# Challenge:
In the article on Trump's voter fraud investigation, which two states is Tiffany Trump registered to vote in?

# Passage to read:
::::

The Washington PostDemocracy Dies in Darkness

Trump’s definition of ‘voter fraud’ now appears to include his daughter and three top advisers

January 26, 2017 at 4:36 p.m. EST
Steve Bannon, center, during a campaign rally for Donald Trump in Grand Rapids, Mich. (Chip Somodevilla/Getty Images)

Update No. 3: And the hits keep coming. White House press secretary Sean Spicer is also registered in two states: Virginia and Rhode Island.

Update No. 2: The list of double-registrants now includes another top White House adviser -- who also happens to be Trump's son-in-law -- Jared Kushner.

Update: The Post's Matea Gold has now confirmed that Trump's daughter, Tiffany Trump, is also registered to vote in two states -- New York and Pennsylvania. She is the second person close to Trump who has this distinction. And Trump's Treasury secretary nominee Steve Mnuchin is as well.

President Trump says he will launch an investigation into his baseless claims of widespread voter fraud. But one of the potential areas he highlighted for probing — voters who are registered in two different states — appears as though it would snag his own top adviser.

Trump tweeted Wednesday morning that his "major investigation into VOTER FRAUD" would be "including those registered to vote in two states."

One of those people, as it happens, is apparently Stephen K. Bannon, Trump's chief White House strategist.

::::

# Entries provided:
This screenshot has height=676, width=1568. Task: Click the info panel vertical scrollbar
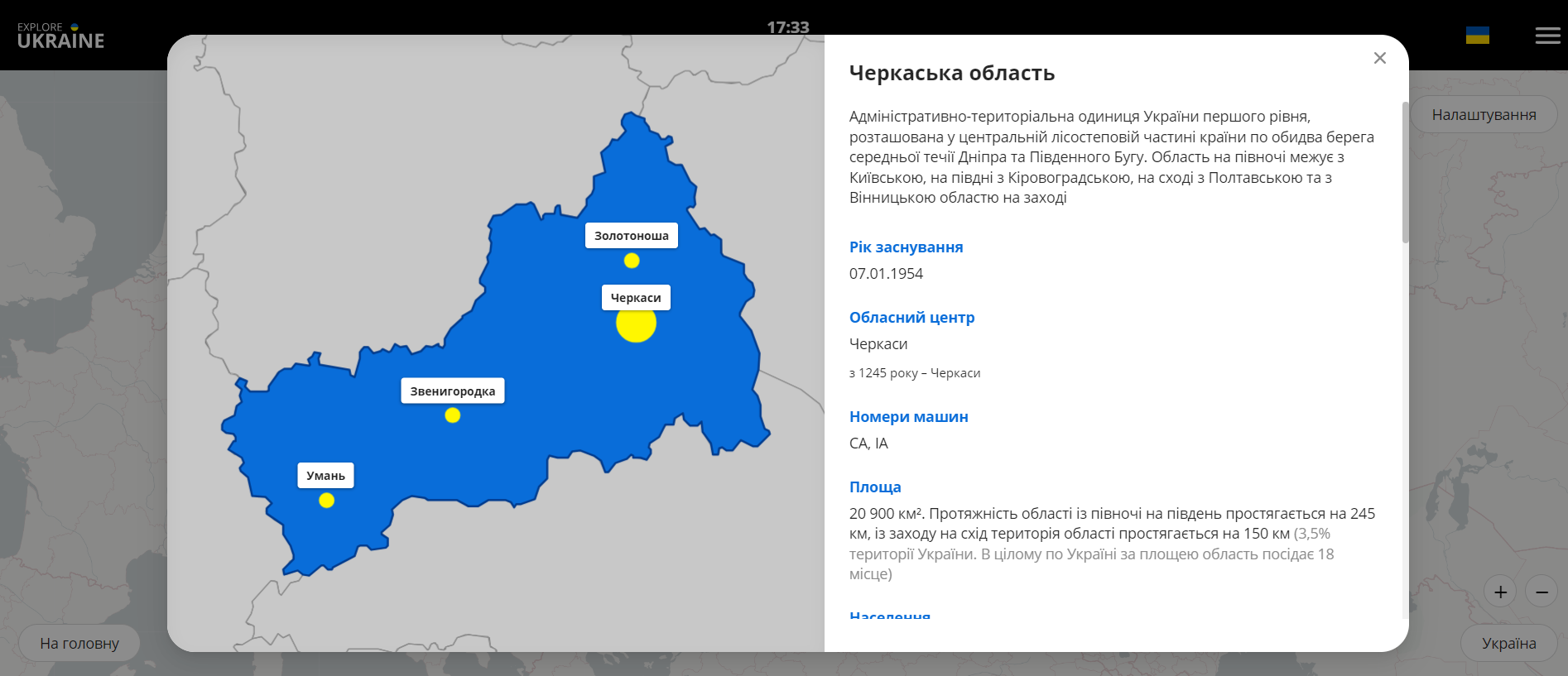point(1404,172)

::::

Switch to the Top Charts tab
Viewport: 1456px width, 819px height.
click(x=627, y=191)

::::

# Response to the task:
New York and Pennsylvania.